This is a normal situation, the scores on my dashboard and in my profile also differ. What you see in your public profile is just a weighted average of your last 10 GoCheck scores. This score is for customers. The score on your dashboard is for you - it's calculated differently, taking into account all of your previous GoCheck scores except for the worst one. You can read about it here: https://support.gengo.com/hc/en-us/articles/231441287-How-Gengo-measures-quality
So I may assume that your last score just didn't influence the score on your dashboard as much as you expected because of a different formula used for its' calculation.
The last 10 GoChecks should be weighted on your dashboard score are well. If your last 10 GoChecks BEFORE your 10/10 were something like "8, 6, 7, 6, 7, 6, 8, 6, 5, 10", and then your latest 10 AFTER the 10/10 were "10, 8, 6, 7, 6, 7, 6, 8, 6, 5", the 10 on the end would get moved out of your latest 10 reviews, resulting in the weighted part of your score being unchanged.
It's not uncommon to not have your score change even after a 10/10 review in my experience.
On the other hand, if you go by my example above, if you get another 10/10 to push the 5/10 score out of the recent reviews, you should get a decent score bump.
Thanks to both of you for clarifying the matter. I wasn't aware that the scores on the dashboard and on the profile are calculated using different formulae. I am not aware that Gengo have ever informed us of this either and, Flash-Ost, it is not mentioned in the link that you supply. If it is correct though, I hope that the score shown to customers remains higher than the one on the dashboard, as is the case for me now!
Also, Colin, thanks for your explanations that seem to fit my situation quite well. My last 10/10 pushed another 10/10 out of the list of my last ten evaluation results - the other 10/10 is the eleventh score from last, that's the one that was pushed out. So maybe that explains why my score hasn't changed, because a 10/10 replaced another one, but it's the first time this happens to me! Also, why doesn't a 10/10 on a long job count for more than one on a short job?
I don’t know if the rule is applied to all translators, but this is my experience for the last year:
10 reviews x 10/10 = 1 tenth (that’s to say if my score until then was 7.1, after the mentioned 10 reviews (all of them 10/10) changes to 7.2 (along the 10 reviews’ period no changes at all).
If during the 10 reviews, one of them has been marked with an error (whether real or not) at least 1 tenth of the score is subtracted (if the score reflected 7.2, after the review, it shows 7.1).
In my case, to add more unfairness to the situation, I was subtracted 1 tenth with no review or notification in the middle, and nobody in Gengo wanted to assume the error or rectify.
In conclusion, if the jobs of all Gengo’s translators are reviewed under the same policies, I assume that in a year their scorecard (no matter how good translators they are) must have gone downwards to a ridiculous score.

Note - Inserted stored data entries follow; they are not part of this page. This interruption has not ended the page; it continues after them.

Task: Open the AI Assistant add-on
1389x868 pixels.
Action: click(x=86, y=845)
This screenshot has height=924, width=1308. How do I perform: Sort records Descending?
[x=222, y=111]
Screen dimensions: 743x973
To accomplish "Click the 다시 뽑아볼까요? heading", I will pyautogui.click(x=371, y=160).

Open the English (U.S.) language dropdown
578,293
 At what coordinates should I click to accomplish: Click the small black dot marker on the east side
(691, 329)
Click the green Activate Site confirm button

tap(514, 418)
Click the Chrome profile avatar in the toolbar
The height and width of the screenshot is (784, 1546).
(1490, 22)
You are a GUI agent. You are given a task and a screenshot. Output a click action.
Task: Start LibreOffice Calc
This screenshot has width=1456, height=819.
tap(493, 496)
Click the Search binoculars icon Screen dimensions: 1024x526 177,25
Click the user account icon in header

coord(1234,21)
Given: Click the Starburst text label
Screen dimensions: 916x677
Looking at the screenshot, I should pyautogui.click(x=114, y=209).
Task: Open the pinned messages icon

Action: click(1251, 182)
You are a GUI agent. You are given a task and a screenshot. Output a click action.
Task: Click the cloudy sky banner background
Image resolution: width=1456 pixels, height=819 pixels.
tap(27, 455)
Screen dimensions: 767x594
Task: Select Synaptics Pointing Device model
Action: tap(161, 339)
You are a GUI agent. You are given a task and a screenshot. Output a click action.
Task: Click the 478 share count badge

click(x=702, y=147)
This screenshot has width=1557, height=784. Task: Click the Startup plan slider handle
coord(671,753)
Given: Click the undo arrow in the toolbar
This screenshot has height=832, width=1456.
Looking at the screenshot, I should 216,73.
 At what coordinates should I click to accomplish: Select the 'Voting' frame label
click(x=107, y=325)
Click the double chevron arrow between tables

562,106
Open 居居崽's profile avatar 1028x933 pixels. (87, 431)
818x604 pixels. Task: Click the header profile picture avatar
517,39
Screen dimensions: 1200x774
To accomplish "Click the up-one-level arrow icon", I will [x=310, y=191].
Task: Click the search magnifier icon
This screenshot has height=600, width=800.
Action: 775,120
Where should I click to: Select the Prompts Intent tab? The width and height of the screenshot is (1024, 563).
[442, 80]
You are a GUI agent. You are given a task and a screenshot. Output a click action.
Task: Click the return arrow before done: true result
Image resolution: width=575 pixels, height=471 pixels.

Ballmar - Yes, I've also noticed that the score comes down quicker than it goes up. Also, with regards to your score changing out of the blue, with no review or notification, it could be due to Gengo changing their calculation formula recently.
Daniel, as far as I know, Gengo hasn't recently changed its calculation system, it was more than a year ago. Regarding my issue, although the people contacted at Gengo said they couldn't clarify or justify the reason, no rectification was made.
As other translators have already explained, the score that you see in your translator profile is merely the weighted average of your last 10 GoChecks -- this is shown to customers only. The score that you see on your dashboard consists of two steps: the weighted average of your last 10 GoChecks minus your standard deviation (calculated based on your entire GoCheck history excluding your lowest score ever.)
I can see that you gained qualifications with us in early 2019. By then, our formula was already as described above, and we haven't made any recent changes.
As for this question:
Also, why doesn't a 10/10 on a long job count for more than one on a short job?
As explained before, your average (the first step of the calculation) is weighted. As such, each score will weight differently on the average based not only on length but also on recency of the job. Namely, I am not confirming that a 10/10 on a long job counts less than one on a short job, but rather highlighting the fact that are other factors at play here, and we're talking about 10 scores weighting differently, so you can't assume or assign the value of each -- this is calculated based on our proprietary formula.
With every new score, not only your weighted average changes, but also your standard deviation (the amount that we deduct from your weighted average to calculate the consistency of your quality) changes slightly. If you'd like to see a more detailed breakdown of the fluctuations in your standard deviation, please write to us at email@example.com.
Lara - Thanks for clarifying how the calculations on my dashboard and on my profile differ. I now understand why the score on the dashboard is lower than the one on the profile - and also that this is bound to remain the case for ever, given that the standard deviation is deducted to calculate the score on the profile.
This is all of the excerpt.